◆ Source extract ◆

The Rewards of Slow Travel
Where did the time go? It’s a question we’ve all asked ourselves towards the end of a holiday. And while you enjoyed some of those once-in-a-lifetime moments that only travel can offer, perhaps you’re craving a deeper connection with that memorable city or country.
Yet all you need is a change of mindset to use your time more effectively – and that’s where slow travel comes in. Slow travel encourages taking the time to appreciate your new surroundings, to travel in a more sustainable way and to connect with the soul of a location – its people, its culture, its heritage and its food. By spending longer in one place we not only contribute to the local economy in a positive way, we also foster meaningful relationships and a unique understanding of what makes that location tick.
So could 2021 be the year we start to really see slow travel’s exciting potential flourish?
The Genesis of Responsible Tourism
Slow travel takes its inspiration from the slow food movement, a concept originating from Italy in the mid-1980’s when people saw that increased tourism was changing the way that people were eating and bringing larger, chain-based restaurants to major cities, thus taking away profits from family-owned establishments. Through a broader philosophy of appreciation for time and heritage, it aimed to preserve regional cuisine, local farming and traditional cooking methods through education of tourists and local residents.
35 years later, it isn’t a large leap to apply similar maxims to the way we travel. It also projects to be a concept that’s here to stay because of how younger consumers are shaping future travel trends. With greater sensibilities of how to help the planet and preserve more traditional ways of life, millennials are seen as ideal purveyors of slow travel.
“Responsible tourism is back in a big way,” says Tom Barber, co-founder of luxury tailor-made holiday company Original Travel. And he’s confident that it’s that younger generation who are leading the drive towards this more sustainable way of seeing the world. “They are the most ethical consumers ever,” Barber explains. “So, companies are offering ways of travelling that are increasingly ethical and less damaging to the planet.”

◆ Exercise aim ◆
Write the next part of the slow travel article, starting right after its last paragraph.

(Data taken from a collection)
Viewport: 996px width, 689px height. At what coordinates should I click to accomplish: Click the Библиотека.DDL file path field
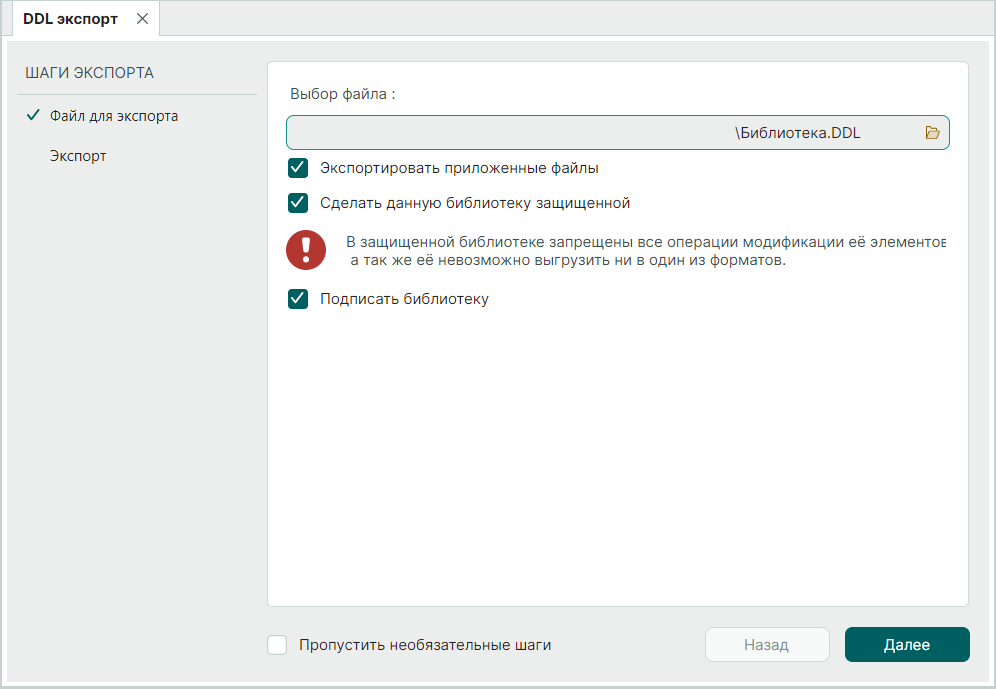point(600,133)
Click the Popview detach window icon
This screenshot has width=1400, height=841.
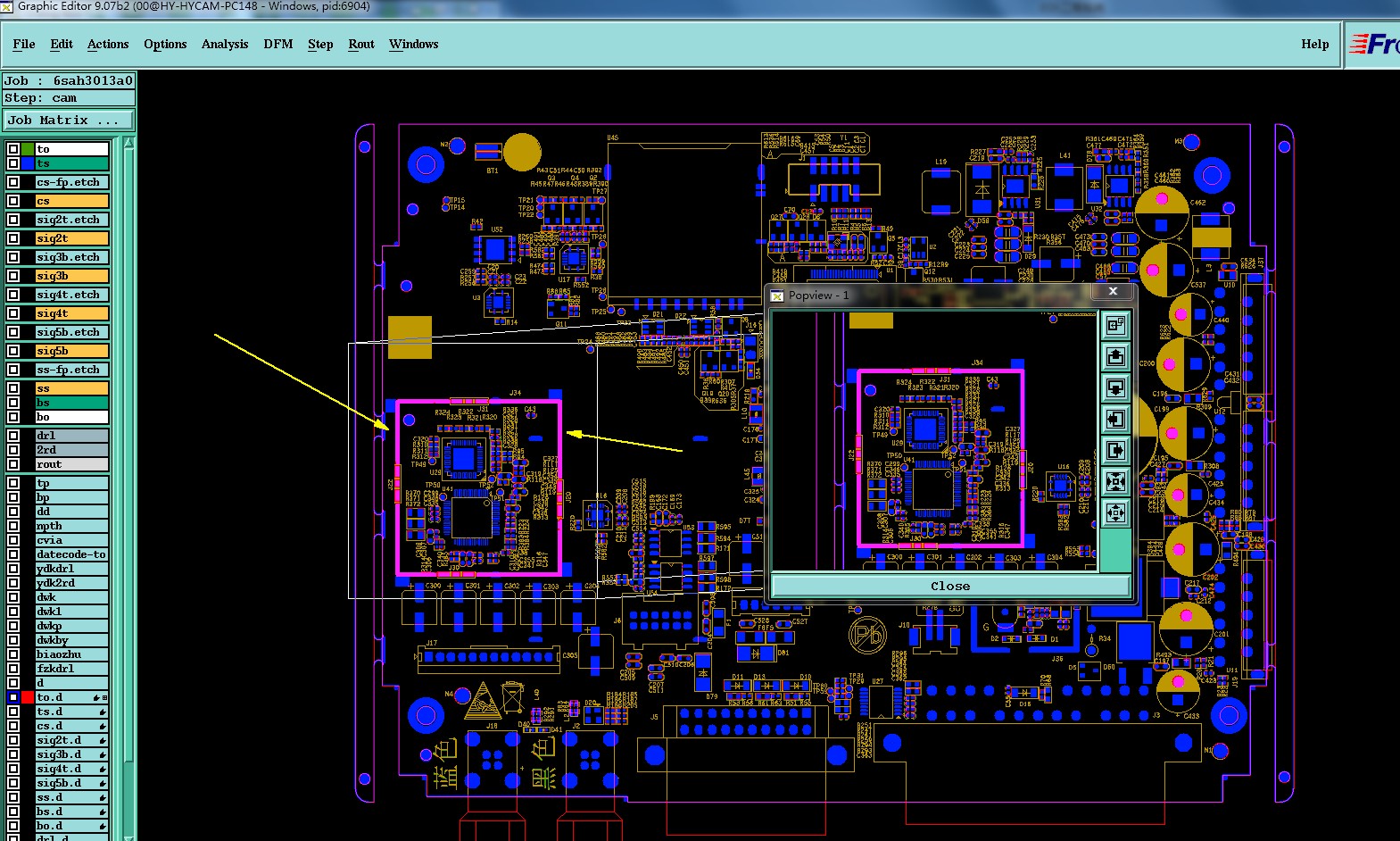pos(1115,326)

◆ Answer below ◆
But what are some of the main benefits of slow travel?
Culture, Connection and Compassion
Looking closer at the main environmental benefits, the strong emphasis on staying in one location for a longer amount of time means we cut down on some of the biggest transport polluters – especially air travel. Eco-friendly alternatives like trains and bikes are favoured, while as the decade progresses, we’ll also see electric cars become a prominent part of the movement too.
Once settled in, you can then take the time to explore the neighbourhood and discover superb spots at your own pace. Spend your mornings relaxing at unique and vibrant cafes, exclusive to the area with their own distinct style and atmosphere. Get to know the owners and locals, absorbing the vibe of the area and its culture. Unearth fresh ingredients at colourful local markets and have a chef cook their unique delicacies at home.
Those local trips not only help the neighbourhood thrive, they also come with the benefit of building bonds and fostering connections with the community – a unique experience rarely found in traditional weekend city breaks or resort holidays.
“When done right it can leave positive impacts that will last long past your trip, benefiting the local communities, economies and wildlife,” says Justin Francis, CEO of activist travel company Responsible Travel.
“Slow travel enables us to learn, relax and rejuvenate,” he says. “To be part of a place for a short period rather than just crash through it.”
Where to Explore
So, you’ve got the mindset, but where do you want to travel?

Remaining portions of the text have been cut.